The former president adapts a construct to almost any audience in which he evokes a vision of a nation wracked by crime, economic blight, and an immigrant invasion.

Will Trump’s forceful insistence about the dismal state of the US appeal to autoworkers?” As Harris continues to refine her positions on key issues, will she convince undecided autoworkers?

Democratic & Republican Manufacturing Numbers Speak For Themselves

Some union members who are inspired by Trump’s appeals to restore manufacturing jobs and impose tariffs on imports might be advised to do a close reading of Biden-Harris administration manufacturing numbers.

Forbes reminds us that growing up in southeast Michigan in the 1970s and ’80s provided a front row seat for the American auto industry’s downward slide. Auto factories were closing, workers were getting laid off, and communities were suffering as foreign automakers gained market share. That trend has been reversed, with help from the Inflation Reduction Act. The current federal strategy is positioning US manufacturing to compete in next-generation transportation technologies. While the US is making progress, European and Chinese markets currently lead in EV adoption.

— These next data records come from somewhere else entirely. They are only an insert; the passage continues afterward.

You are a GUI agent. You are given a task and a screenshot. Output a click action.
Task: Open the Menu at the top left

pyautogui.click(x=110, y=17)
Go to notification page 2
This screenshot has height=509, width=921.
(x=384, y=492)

The US auto industry added over 250,000 jobs under the Biden-Harris administration after losing 90,000 jobs under the Trump administration. Recent US Bureau of Labor Statistics data suggest that a revitalization for US vehicle manufacturing jobs is already happening. As of June 2024, vehicle manufacturing jobs reached a 34-year peak in the US, representing the strongest growth in a generation. Nearly 900,000 US workers are currently responsible for manufacturing large auto parts or systems and assembling final internal combustion engine vehicles at original equipment manufacturers (OEMs) and Tier 1 suppliers.

More than 20 auto and battery plants have been announced under Biden-Harris, while no new net plants were opened under the previous Administration.

Similar trends are evident in the broader category of transportation equipment manufacturing, which includes vehicle assembly, engine manufacturing, parts suppliers, aircraft, and off-road vehicle production. Employment in this sector has reached a 22-year high, returning to levels last seen in 2002.

During the Biden administration, the US added an average of 19,500 vehicle manufacturing jobs annually, the strongest growth under any recent presidency. During the Trump administration, before the Covid-19 recession, the industry grew by 9,500 jobs per year.

The UAW says that its internal polling over the years has shown that most of its members support Democratic candidates. The union says it feels confident a majority will also support Harris in November.

Yet that expression of confidence is not an answer to the question posed in the headline to this article. Only the November 5 election will tell, and, if voter fraud accusations sound through the airwaves, we may not know the extent to which autoworkers influenced the 2024 US Presidential election for months after the polls close.